How this interacts with perception

A maintained perception.md’s Invariants layer is a natural home for the paired version of constraints. Keep the affirmation and the prohibition together:

Invariants:
- migrations: shipped migrations are immutable; new migrations get the next number
- types: prefer `unknown` over `any` for untyped values
- tests: every public service method has a unit test before merge (no exceptions)

Each entry is a positive statement; the prohibited form is implicit in the affirmation. If you find your perception’s invariants drifting toward “don’t” statements, rewrite them as affirmations of the desired state. The model will follow them better and you’ll have fewer surprises.

Failure modes

  • Bare prohibition produces the prohibition. Covered above. Pair with positive.
  • Vivid negative anchors output toward the negative. Covered above. Match length/detail.
  • Stale anti-patterns. A “Bad: use of requests library” in CLAUDE.md when the codebase has long since standardized on httpx.
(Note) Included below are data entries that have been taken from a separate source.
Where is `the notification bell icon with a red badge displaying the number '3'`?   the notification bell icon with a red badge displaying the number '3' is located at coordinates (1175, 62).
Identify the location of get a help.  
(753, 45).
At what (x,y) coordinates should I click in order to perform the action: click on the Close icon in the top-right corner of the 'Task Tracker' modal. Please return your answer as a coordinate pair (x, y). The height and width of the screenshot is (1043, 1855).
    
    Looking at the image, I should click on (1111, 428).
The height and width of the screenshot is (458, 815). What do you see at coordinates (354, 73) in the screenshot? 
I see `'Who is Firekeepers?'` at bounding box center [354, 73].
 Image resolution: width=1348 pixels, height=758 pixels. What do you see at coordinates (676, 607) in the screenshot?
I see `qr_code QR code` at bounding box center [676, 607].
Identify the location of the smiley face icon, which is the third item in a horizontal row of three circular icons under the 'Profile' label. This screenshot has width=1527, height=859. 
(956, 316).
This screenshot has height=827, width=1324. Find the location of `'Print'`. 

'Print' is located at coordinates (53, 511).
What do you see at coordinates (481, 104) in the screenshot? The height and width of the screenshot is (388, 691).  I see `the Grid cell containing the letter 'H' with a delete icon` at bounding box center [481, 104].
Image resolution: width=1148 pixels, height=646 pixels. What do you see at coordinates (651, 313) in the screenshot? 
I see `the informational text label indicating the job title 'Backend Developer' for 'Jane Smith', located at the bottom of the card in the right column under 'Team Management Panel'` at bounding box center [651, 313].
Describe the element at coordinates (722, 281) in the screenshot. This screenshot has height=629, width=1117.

The model is now defending against a non-existent threat and may invent uses of requests to fix. Same hygiene as stale instructions: treat the file as code, review it in PRs.
  • Counter-examples without reasons. Reasons are how the model generalizes. “Bad: barrel files” alone doesn’t tell the model whether the concern is build time, IDE performance, or circular dependencies — and a future case that does warrant a barrel file gets handled wrong. Add the why.